- Given problem
Reproduce the records verbatim from the line with "At what coordinates" to the line with "pos(385,198)", and omit the pictures from your answer.

- Records for the exercise
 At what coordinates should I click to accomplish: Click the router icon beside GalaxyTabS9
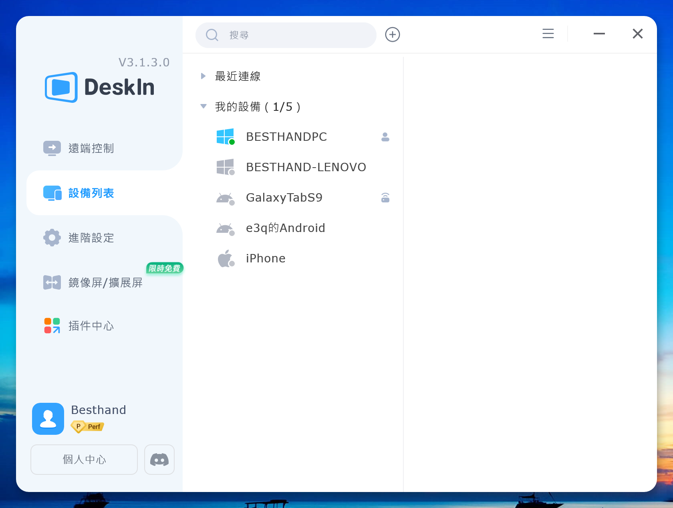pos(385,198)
...
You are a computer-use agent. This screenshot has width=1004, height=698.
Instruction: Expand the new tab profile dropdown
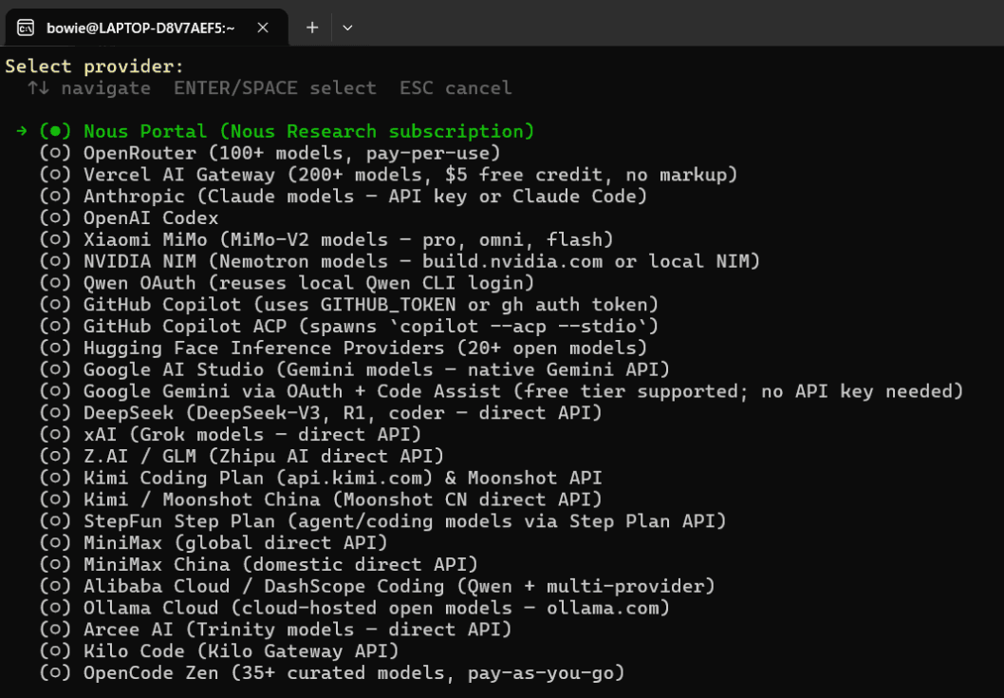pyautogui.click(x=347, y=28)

- Solution to this exercise
 At what coordinates should I click to accomplish: Click the router icon beside GalaxyTabS9
pos(385,198)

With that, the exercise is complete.